━━━━━ TEXT EXCERPT ━━━━━
Politics wins over comedy in Ramadan TV stakes

As families gather around the table to break fast during the holy month of Ramadan, a seemingly endless list of drama series fiercely vie for viewers' attention around their television sets all month round.

Egypt’s political and economic turmoil has clearly taken its toll on the series' production costs as well as the themes they tackle this year.

Around 55 new series are being broadcast on Egyptian and Arab satellite channels this Ramadan, including seven that had already been produced in 2012, but postponed until now.

The number of drama shows screened on the small screen this Ramadan has not suffered a sharp decline in comparison to last year’s production, which saw 60 dramas aired.

The total cost of production, however, has fallen from LE1.5 billion (US$213 million) last year to LE900 million ($128 million) this year. 

Deep-running political rifts dominate TV series this year more than ever. There's no escape from the seemingly all-consuming tensions of everyday life in Egypt.

Al-Daiea (The Preacher), one of the most talked about TV series this Ramadan, tackles the controversial issue of whether art is religiously proscribed or not. It's an issue that has been frequently debated in Islamic societies, but strongly stirred over the past couple of years in Egypt after Islamists ascended to power.
━━━━━
__INSTRUCTION 1__. List every monetary amount stated in the article on Ramadan TV series, in the order they appear.
__INSTRUCTION 2__. From the article on Ramadan TV series, repeat word for word the stretch from "Politics wins over" through "60 dramas aired.".
━━━━━ DATASET ROWS ━━━━━
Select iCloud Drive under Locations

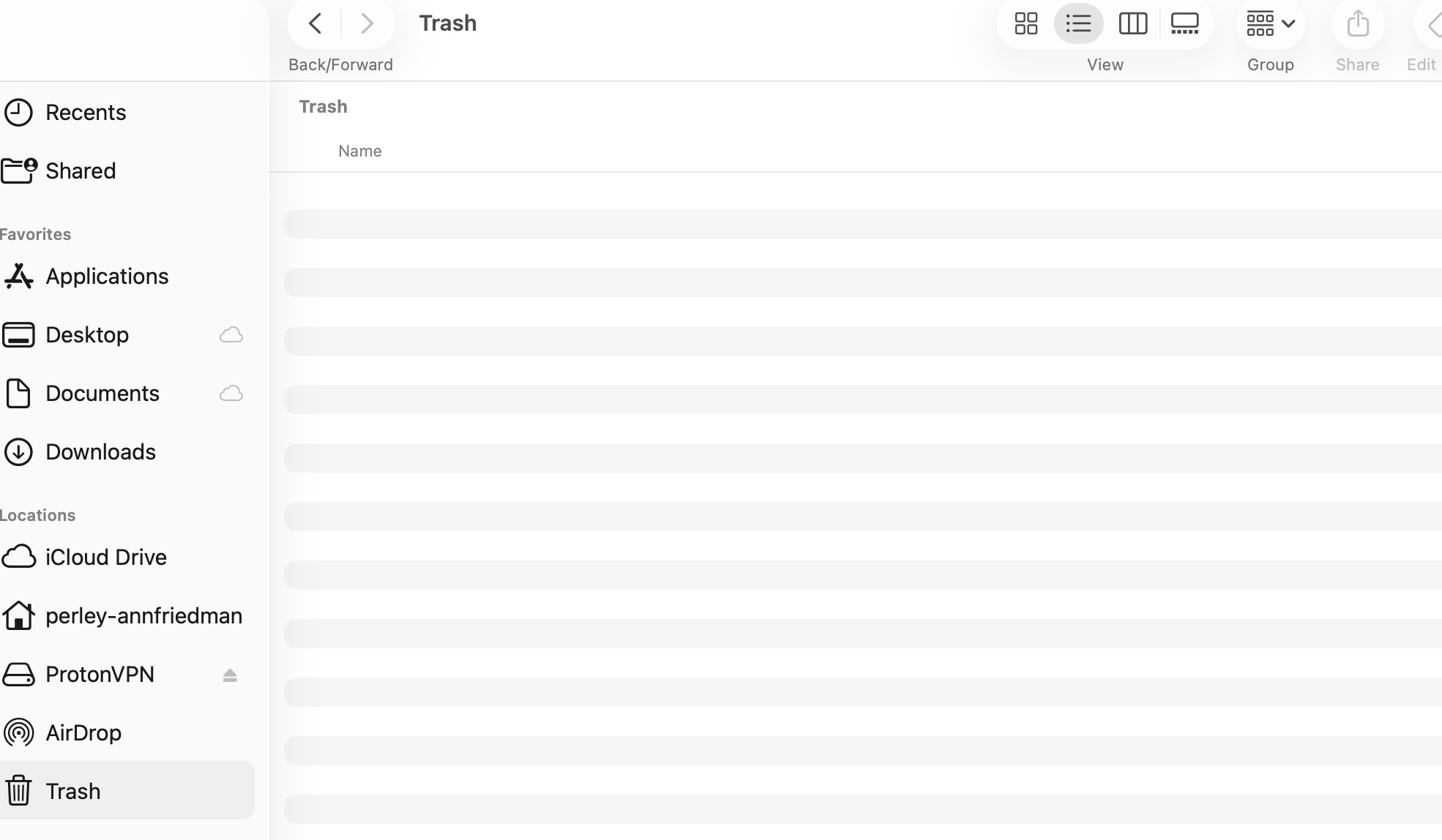pos(105,558)
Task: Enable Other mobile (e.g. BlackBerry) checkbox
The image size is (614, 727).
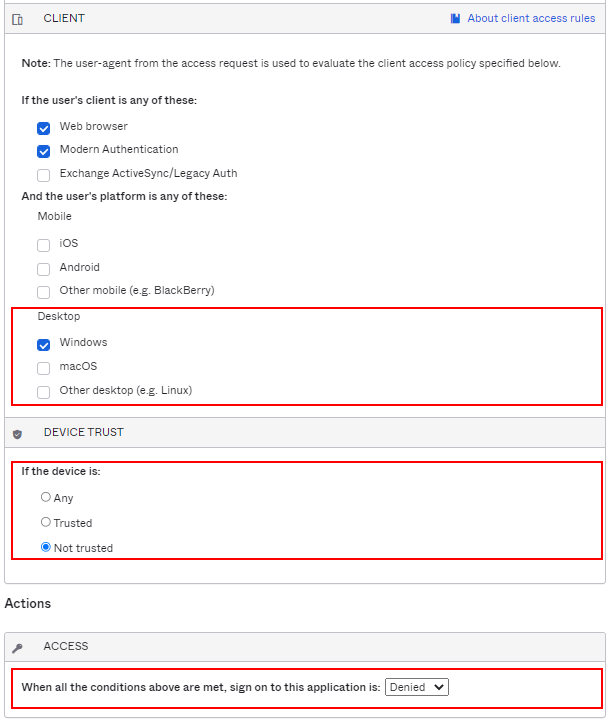Action: pos(44,292)
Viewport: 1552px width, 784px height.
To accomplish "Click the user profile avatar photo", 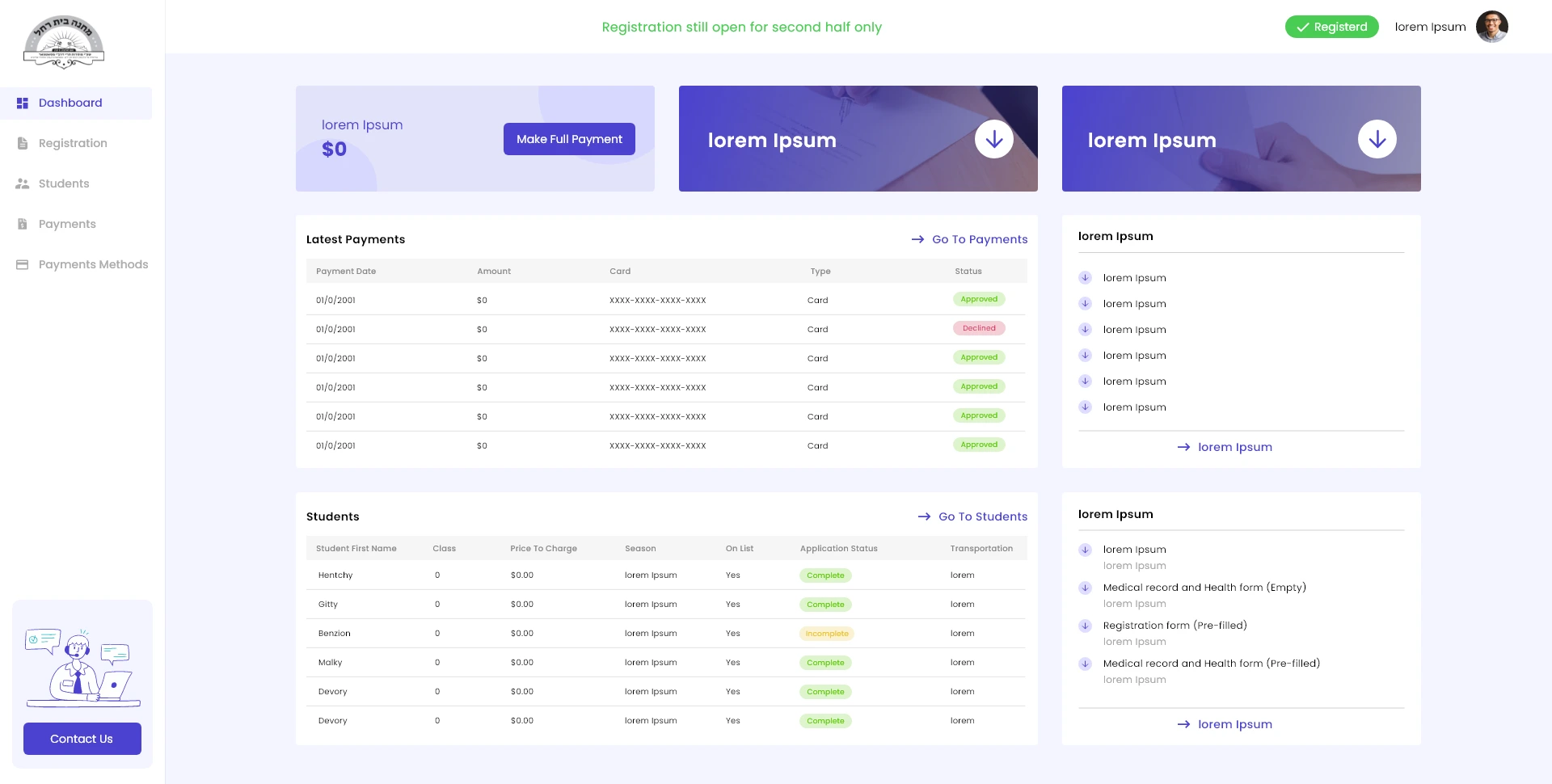I will (x=1491, y=27).
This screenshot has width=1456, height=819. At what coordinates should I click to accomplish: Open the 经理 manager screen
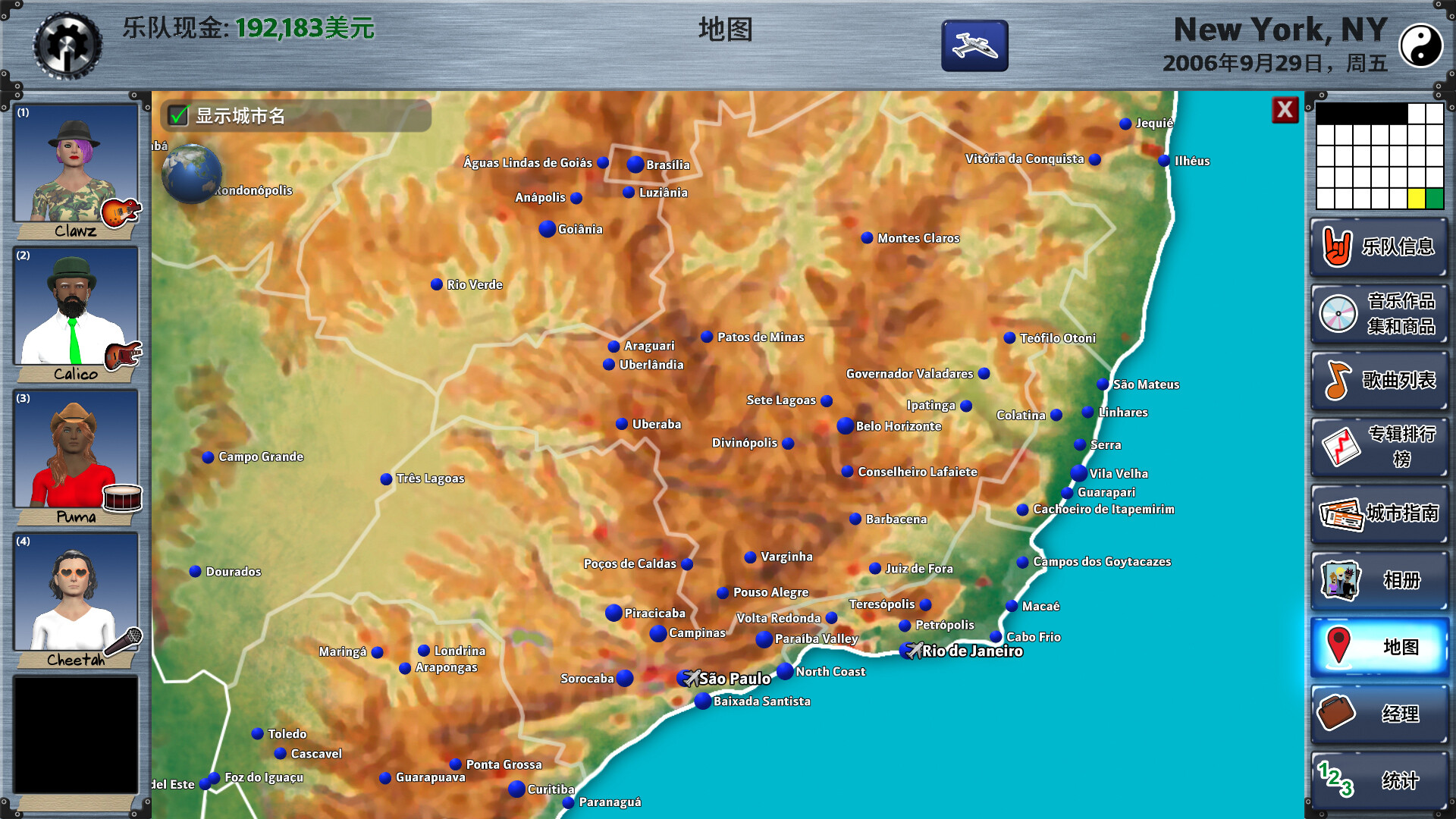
━━━━━
__COMPLETE ANSWER 1__.
LE1.5 billion
US$213 million
LE900 million
$128 million

__COMPLETE ANSWER 2__.
Politics wins over comedy in Ramadan TV stakes

As families gather around the table to break fast during the holy month of Ramadan, a seemingly endless list of drama series fiercely vie for viewers' attention around their television sets all month round.

Egypt’s political and economic turmoil has clearly taken its toll on the series' production costs as well as the themes they tackle this year.

Around 55 new series are being broadcast on Egyptian and Arab satellite channels this Ramadan, including seven that had already been produced in 2012, but postponed until now.

The number of drama shows screened on the small screen this Ramadan has not suffered a sharp decline in comparison to last year’s production, which saw 60 dramas aired.